▶ EXERCISE INPUT
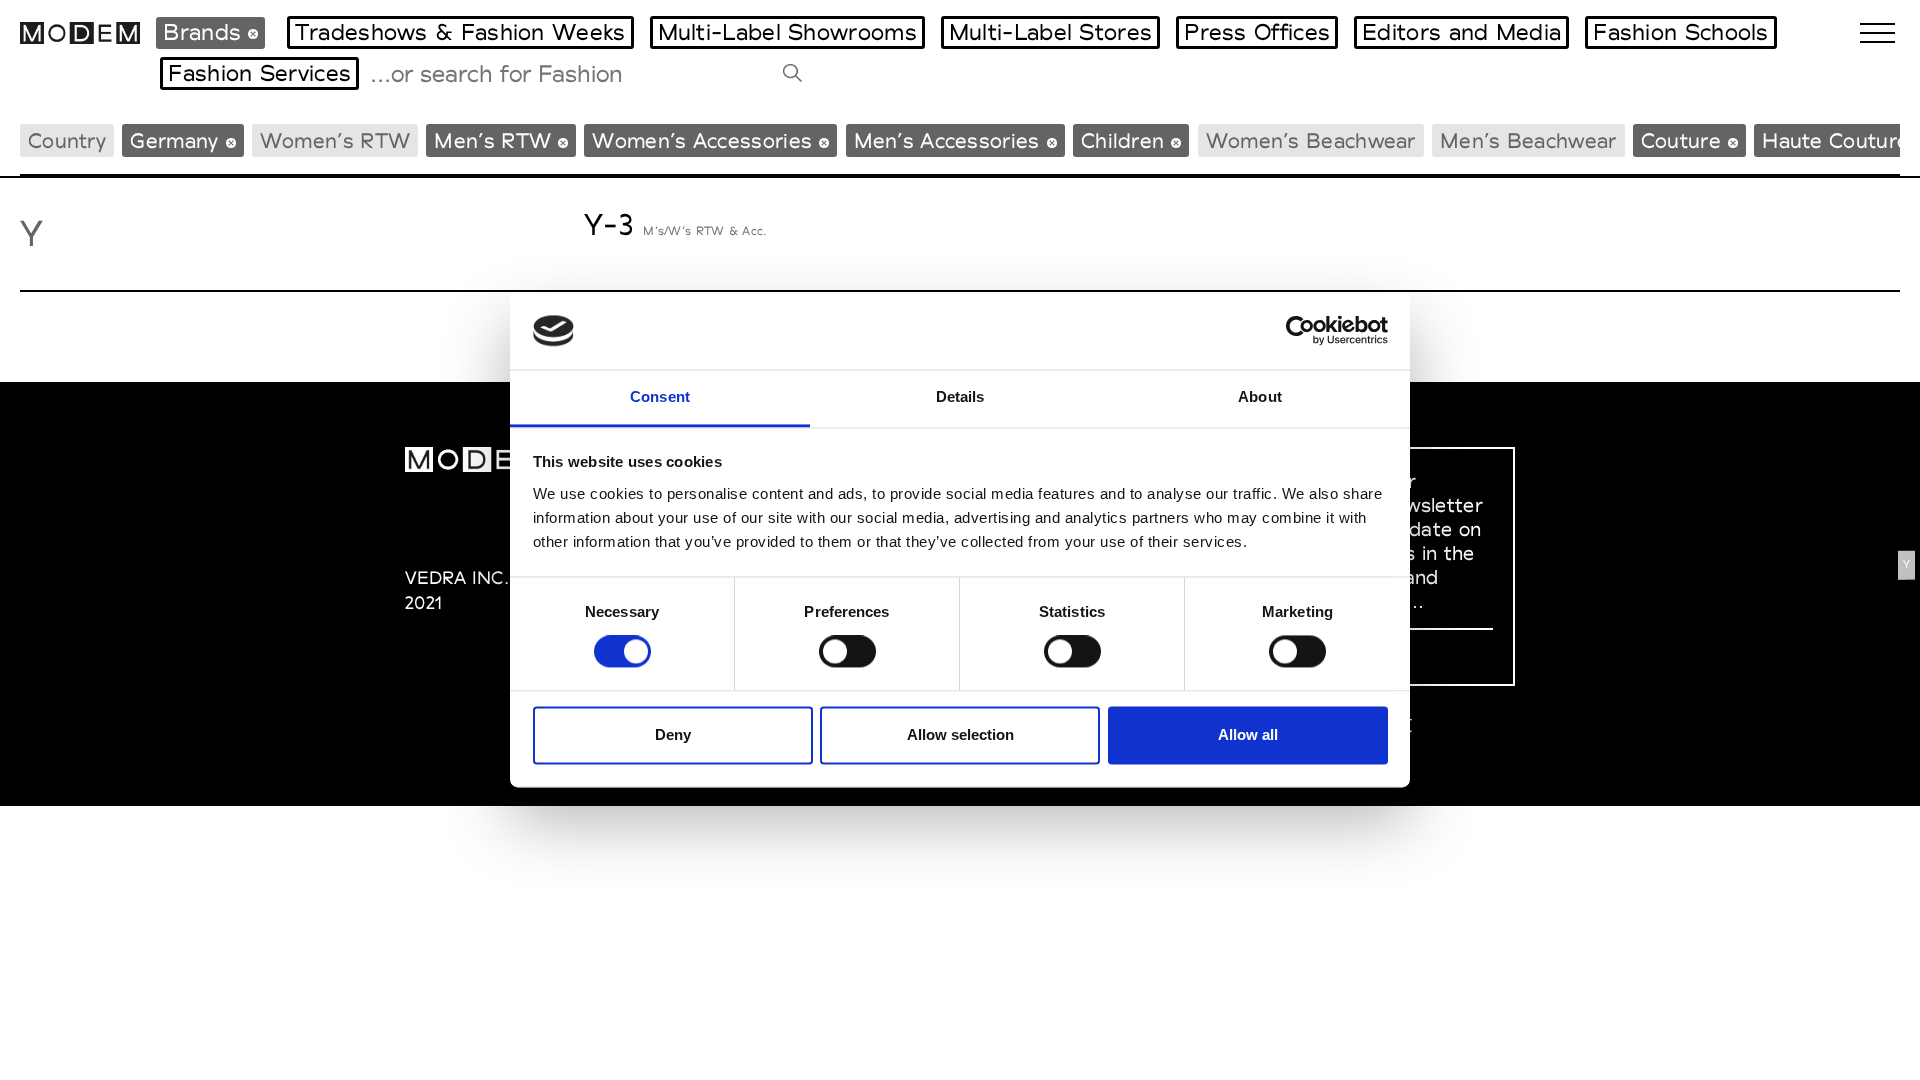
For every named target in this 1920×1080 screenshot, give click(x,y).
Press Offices (1257, 32)
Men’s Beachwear (1528, 140)
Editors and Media (1461, 32)
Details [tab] (960, 396)
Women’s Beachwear (1311, 140)
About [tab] (1260, 396)
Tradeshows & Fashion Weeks (460, 32)
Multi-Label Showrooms (787, 32)
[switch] (847, 652)
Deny (673, 734)
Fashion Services (259, 73)
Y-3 (609, 224)
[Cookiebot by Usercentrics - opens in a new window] (1300, 331)
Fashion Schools (1681, 32)
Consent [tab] (660, 396)
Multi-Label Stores (1050, 32)
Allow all (1248, 734)
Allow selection (960, 734)
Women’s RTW (335, 140)
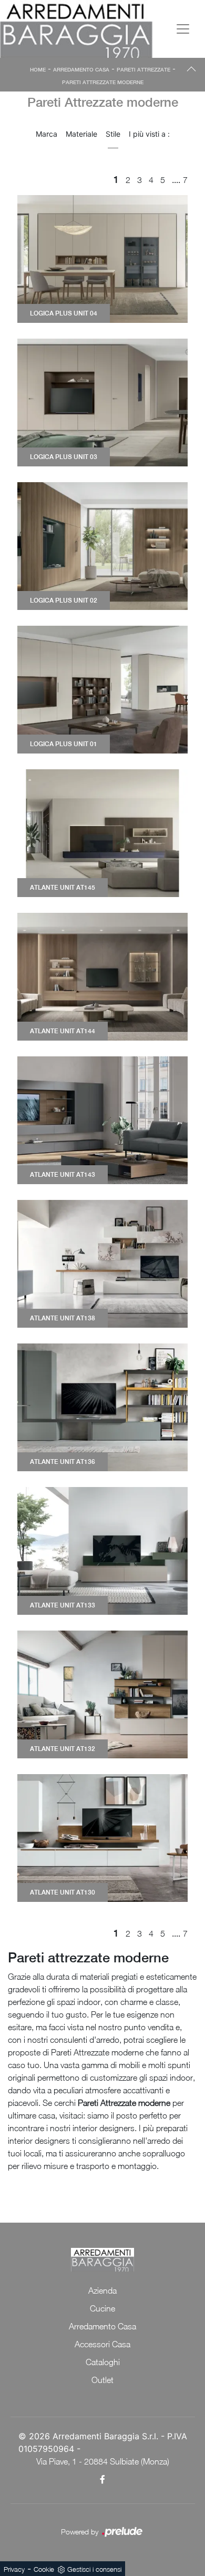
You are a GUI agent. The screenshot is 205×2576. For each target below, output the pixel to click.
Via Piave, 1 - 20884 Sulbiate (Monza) (102, 2461)
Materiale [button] (81, 133)
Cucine (102, 2308)
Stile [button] (113, 133)
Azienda (102, 2290)
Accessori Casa (102, 2344)
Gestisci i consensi (94, 2569)
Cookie (44, 2569)
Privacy (14, 2569)
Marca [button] (46, 133)
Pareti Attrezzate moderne (103, 82)
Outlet (102, 2380)
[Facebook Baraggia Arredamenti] (102, 2479)
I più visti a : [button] (149, 133)
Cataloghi (103, 2362)
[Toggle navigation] (183, 29)
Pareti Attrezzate (143, 69)
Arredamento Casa (81, 69)
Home (38, 69)
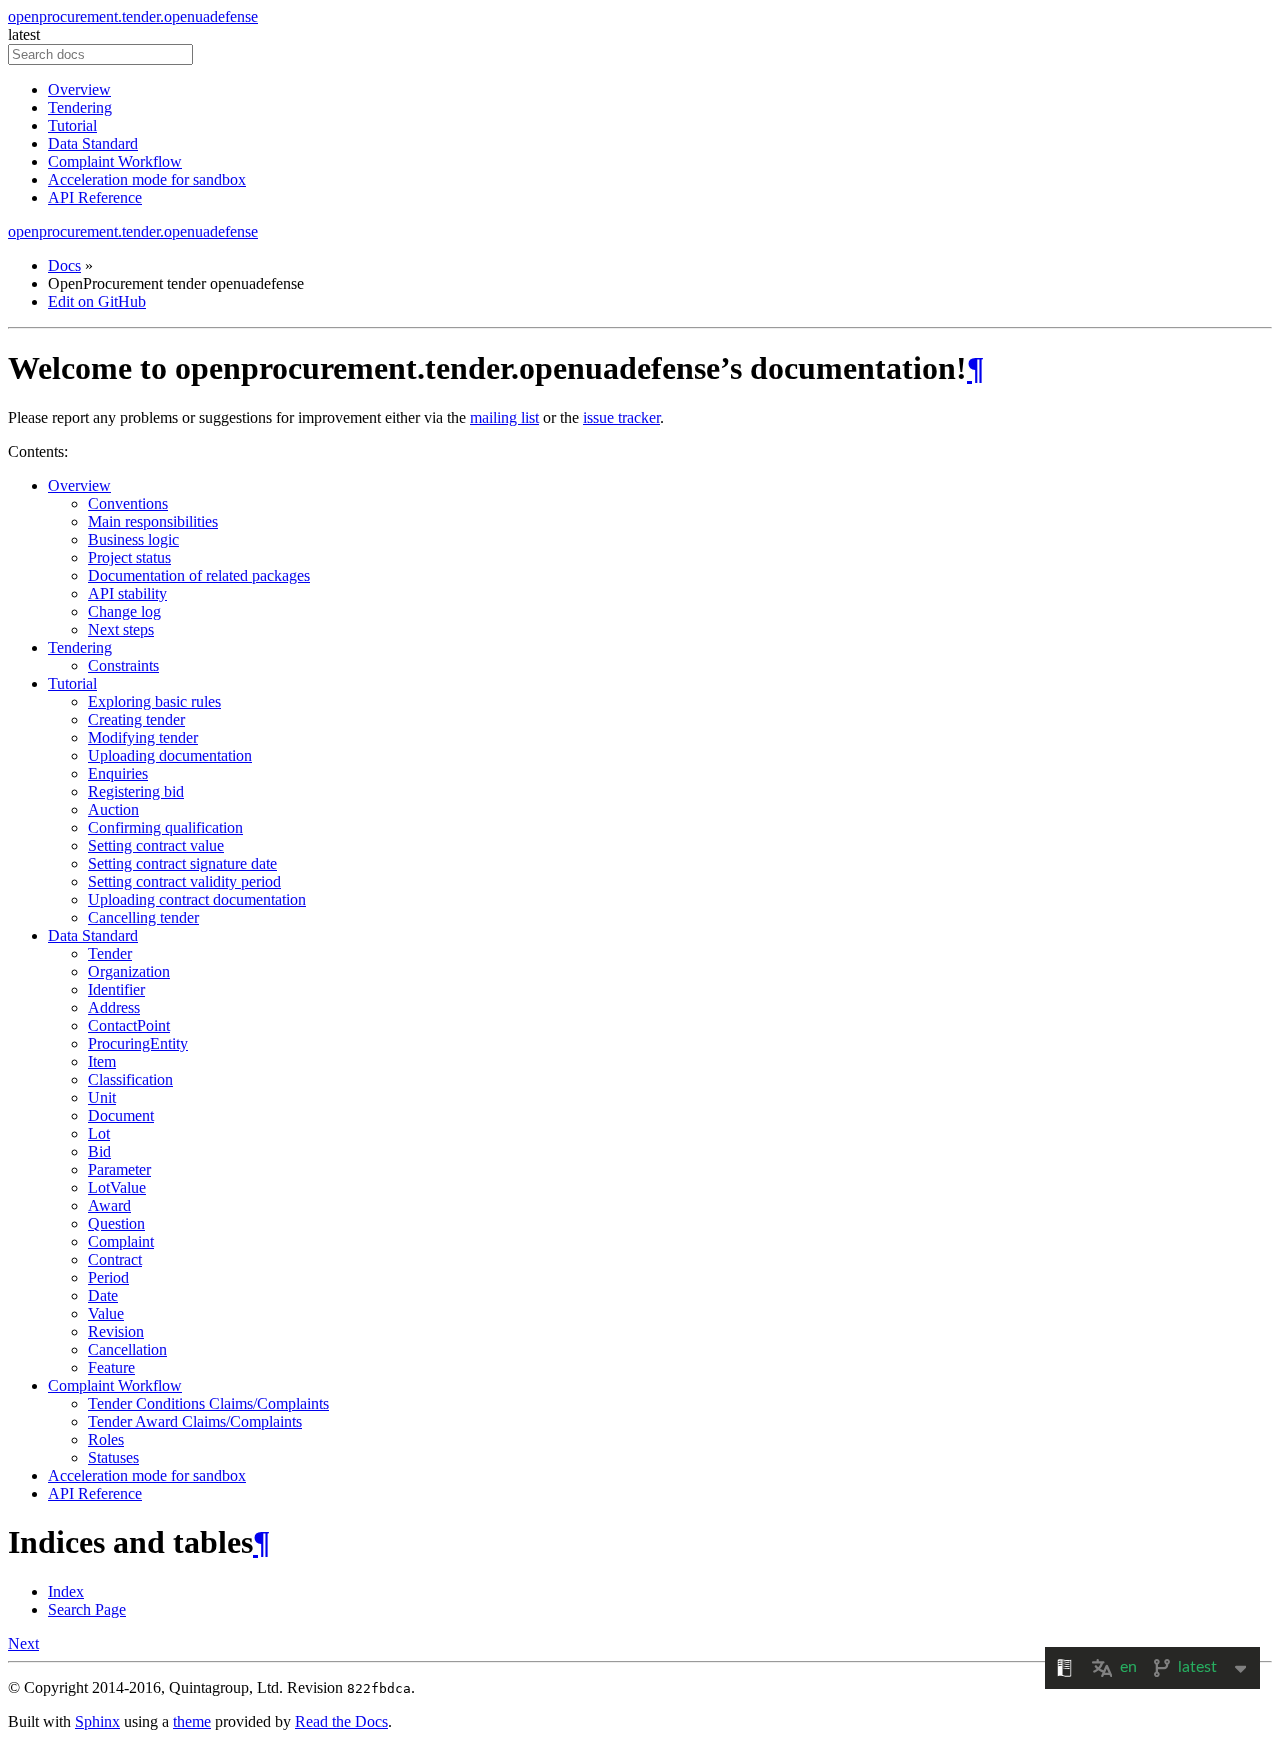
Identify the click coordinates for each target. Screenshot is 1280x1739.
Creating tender (136, 719)
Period (108, 1277)
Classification (130, 1079)
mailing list (504, 417)
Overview (79, 89)
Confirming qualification (165, 827)
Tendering (80, 107)
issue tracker (621, 417)
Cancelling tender (143, 917)
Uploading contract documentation (197, 899)
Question (116, 1223)
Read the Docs (341, 1721)
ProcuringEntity (138, 1043)
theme (192, 1721)
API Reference (95, 197)
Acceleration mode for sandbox (147, 179)
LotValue (117, 1187)
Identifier (116, 989)
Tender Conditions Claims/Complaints (208, 1403)
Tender (110, 953)
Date (103, 1295)
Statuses (113, 1457)
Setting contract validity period (184, 881)
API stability (127, 593)
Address (114, 1007)
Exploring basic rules (154, 701)
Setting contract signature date (182, 863)
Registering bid (136, 791)
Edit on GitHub (97, 301)
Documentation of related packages (199, 575)
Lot (99, 1133)
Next (23, 1643)
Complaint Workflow (115, 161)
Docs (64, 265)
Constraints (123, 665)
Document (121, 1115)
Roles (106, 1439)
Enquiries (118, 773)
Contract (115, 1259)
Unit (102, 1097)
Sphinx (97, 1721)
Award (109, 1205)
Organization (129, 971)
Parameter (119, 1169)
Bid (99, 1151)
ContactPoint (129, 1025)
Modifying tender (143, 737)
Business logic (133, 539)
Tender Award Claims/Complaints (195, 1421)
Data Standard (93, 143)
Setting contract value (156, 845)
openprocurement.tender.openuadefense (133, 16)
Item (102, 1061)
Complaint (121, 1241)
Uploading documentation (170, 755)
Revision (116, 1331)
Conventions (128, 503)
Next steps (121, 629)
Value (106, 1313)
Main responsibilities (153, 521)
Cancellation (127, 1349)
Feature (111, 1367)
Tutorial (72, 125)
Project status (129, 557)
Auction (113, 809)
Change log (124, 611)
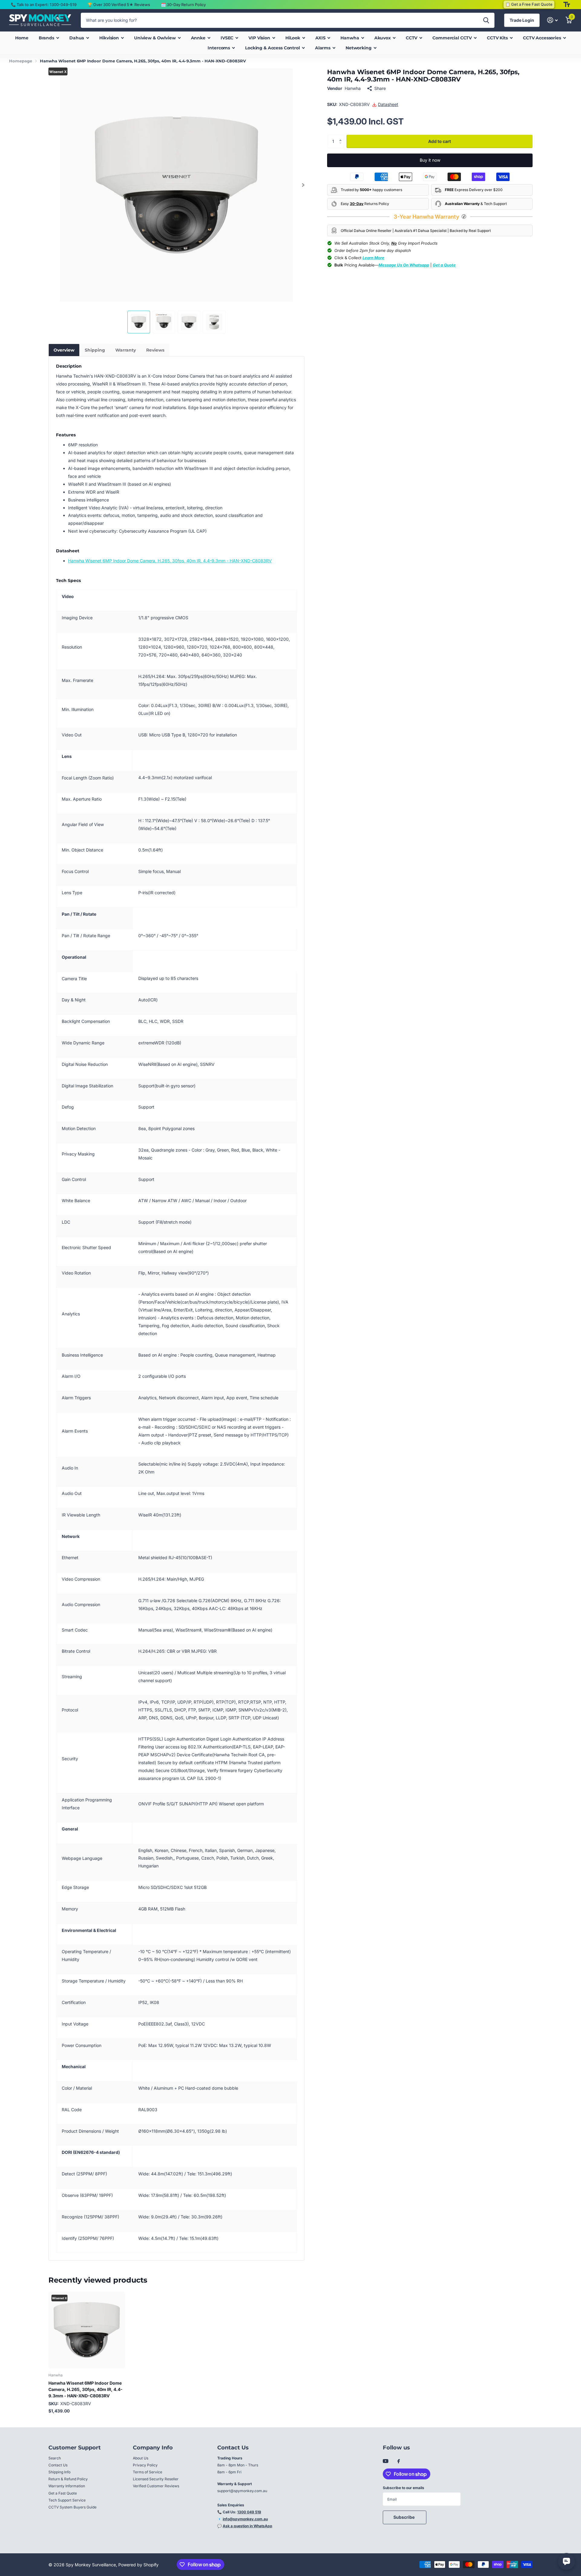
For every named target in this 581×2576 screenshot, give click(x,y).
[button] (303, 185)
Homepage (20, 60)
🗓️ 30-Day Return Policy (183, 4)
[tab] (64, 350)
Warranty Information (66, 2486)
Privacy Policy (145, 2465)
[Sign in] (552, 20)
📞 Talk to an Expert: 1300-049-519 (44, 4)
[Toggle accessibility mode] (567, 4)
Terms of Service (147, 2472)
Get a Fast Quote (62, 2493)
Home (21, 38)
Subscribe (404, 2517)
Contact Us (57, 2465)
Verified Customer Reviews (156, 2486)
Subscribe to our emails (403, 2487)
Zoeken (486, 20)
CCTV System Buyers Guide (72, 2507)
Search (54, 2458)
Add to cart (439, 141)
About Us (140, 2458)
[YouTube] (385, 2461)
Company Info (153, 2447)
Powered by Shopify (138, 2564)
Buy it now (430, 160)
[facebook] (398, 2461)
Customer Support (74, 2447)
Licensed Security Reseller (156, 2479)
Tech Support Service (67, 2500)
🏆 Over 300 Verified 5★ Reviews (118, 4)
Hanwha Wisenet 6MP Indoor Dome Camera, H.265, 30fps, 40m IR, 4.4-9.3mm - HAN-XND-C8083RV (170, 560)
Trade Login (522, 20)
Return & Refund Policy (68, 2479)
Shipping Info (59, 2472)
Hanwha (353, 88)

▶ PROBLEM TO SOLVE
Repeat the lines above exactly, beginning with the one containing "Outlet (102, 2380)" and finishing with the one containing "Identifier (116, 989)". No pictures belong in the copy.

▶ EXERCISE RESULT
Outlet (102, 2380)
[Facebook Baraggia Arredamenti] (102, 2479)
I più visti a : [button] (149, 133)
Cataloghi (103, 2362)
[Toggle navigation] (183, 29)
Pareti Attrezzate (143, 69)
Arredamento Casa (81, 69)
Home (38, 69)
Identify the click coordinates for each target. Screenshot is 1280x1739.
Creating tender (136, 719)
Period (108, 1277)
Classification (130, 1079)
mailing list (504, 417)
Overview (79, 89)
Confirming qualification (165, 827)
Tendering (80, 107)
issue tracker (621, 417)
Cancelling tender (143, 917)
Uploading contract documentation (197, 899)
Question (116, 1223)
Read the Docs (341, 1721)
ProcuringEntity (138, 1043)
theme (192, 1721)
API Reference (95, 197)
Acceleration mode for sandbox (147, 179)
LotValue (117, 1187)
Identifier (116, 989)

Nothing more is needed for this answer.